**How to complete this task:** Print nothing except the lines of the listing below from the line with "Image resolution: width=1281" to the line with "Click the purple lightning bolt icon", each exactly as written, both ends included.

**Source material:**
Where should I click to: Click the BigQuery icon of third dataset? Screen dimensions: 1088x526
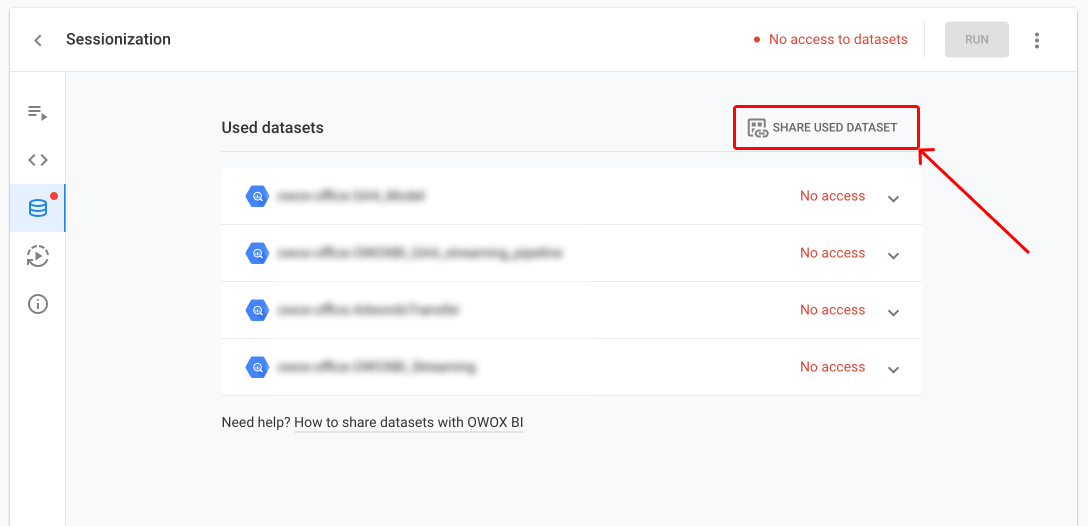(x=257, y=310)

...

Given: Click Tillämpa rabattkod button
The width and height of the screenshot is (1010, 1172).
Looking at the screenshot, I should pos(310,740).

==

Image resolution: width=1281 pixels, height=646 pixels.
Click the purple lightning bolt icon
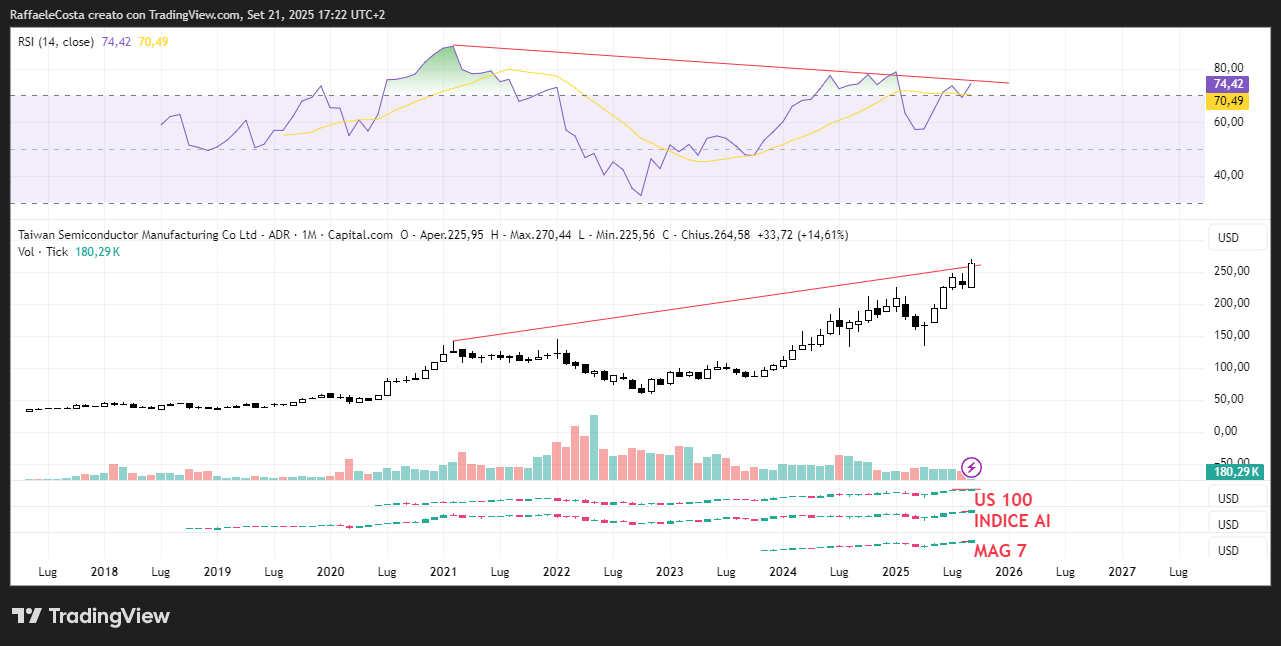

**Output:**
Image resolution: width=1281 pixels, height=646 pixels.
Click the purple lightning bolt icon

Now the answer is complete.